The initial system architecture was straightforward: a suite of Scala microservices, built with Akka HTTP, serving RESTful APIs and deployed as containers on Azure Kubernetes Service (AKS). For a while, this worked. Then, a bug in a downstream client caused it to enter a tight retry loop, hammering one of our non-critical but computationally expensive endpoints. The AKS Horizontal Pod Autoscaler kicked in, but not before the surge in latency cascaded, impacting other, more critical services sharing the same node pools. The immediate fix was a crude in-memory request counter, but we all knew that was a temporary patch. In a distributed environment like AKS with multiple pods, an in-memory solution is worse than useless—it provides a false sense of security, as the actual rate limit is N * limit
, where N
is the number of pods. The real problem required a distributed, consistent, and low-latency state store.
Our first thought was to build a proper rate-limiting service. This idea was quickly discarded. Introducing another gRPC or REST service just to manage rate limits would add significant operational overhead and a new point of failure. The core requirement was a shared atomic counter. This immediately brought Redis to the forefront. Its single-threaded nature, atomic commands like INCR
, and support for key expiration (TTL) make it a near-perfect fit for this use case. We didn’t need the durability of a relational database, and the latency of hitting a disk-backed store for every API request was unacceptable. Azure Cache for Redis provided a managed, low-latency option within our existing VNet, making the choice clear.
The next decision was the algorithm. The simplest is a Fixed Window Counter. You define a window (e.g., 60 seconds) and increment a counter for each request. If the counter exceeds the limit, you reject. The problem is the edge condition: a user could make limit
requests at second 59 and another limit
requests at second 60, effectively doubling their allowance over a very short period. This burstiness was precisely what we needed to prevent. The most accurate alternative is the Sliding Window Log, which stores a timestamp for every request. It’s perfectly accurate but memory-intensive, requiring a Redis Sorted Set for each user, which felt like overkill for our needs.

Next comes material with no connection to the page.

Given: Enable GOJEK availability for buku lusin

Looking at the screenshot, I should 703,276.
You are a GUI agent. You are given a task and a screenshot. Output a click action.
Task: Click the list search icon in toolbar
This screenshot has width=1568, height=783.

The pragmatic middle ground is the approximate Sliding Window Counter algorithm. It offers a good balance of accuracy and efficiency. The approach requires tracking only two counters for each user: one for the current time window and one for the previous. The rate is calculated by weighting the count from the previous window based on how much of it still overlaps with the current one-second sliding window. This avoids the edge-of-window bursts of the fixed-window approach without the storage overhead of the log-based one. This was our chosen path.
Setting the Foundation: Project Structure and Dependencies
We started by setting up our Scala project with Akka HTTP and a reliable Redis client. For a modern Scala stack, we opted for redis4cats
, a purely functional, non-blocking client built on Lettuce and Cats Effect. This fits seamlessly into the asynchronous nature of Akka HTTP.
Here is the build.sbt
file defining our dependencies. In a real-world project, versions would be managed more rigorously, but this illustrates the core components.
// build.sbt
val AkkaVersion = "2.6.20"
val AkkaHttpVersion = "10.2.10"
val CatsEffectVersion = "3.4.8"
val Redis4CatsVersion = "1.3.0"
val LogbackVersion = "1.4.5"
lazy val root = (project in file("."))
.settings(
name := "distributed-rate-limiter",
version := "0.1.0-SNAPSHOT",
scalaVersion := "2.13.10",
libraryDependencies ++= Seq(
"com.typesafe.akka" %% "akka-actor-typed" % AkkaVersion,
"com.typesafe.akka" %% "akka-stream" % AkkaVersion,
"com.typesafe.akka" %% "akka-http" % AkkaHttpVersion,
"org.typelevel" %% "cats-effect" % CatsEffectVersion,
"dev.profunktor" %% "redis4cats-effects" % Redis4CatsVersion,
"dev.profunktor" %% "redis4cats-log4cats" % Redis4CatsVersion,
"ch.qos.logback" % "logback-classic" % LogbackVersion,
"com.typesafe.scala-logging" %% "scala-logging" % "3.9.5",
// For configuration
"com.github.pureconfig" %% "pureconfig" % "0.17.2",
// Testing
"com.typesafe.akka" %% "akka-http-testkit" % AkkaHttpVersion % Test,
"org.scalatest" %% "scalatest" % "3.2.15" % Test
)
)
Configuration is managed via application.conf
using pureconfig
for type-safe loading. This allows us to separate runtime parameters from the code, which is critical for deployments across different environments (dev, staging, prod) on AKS.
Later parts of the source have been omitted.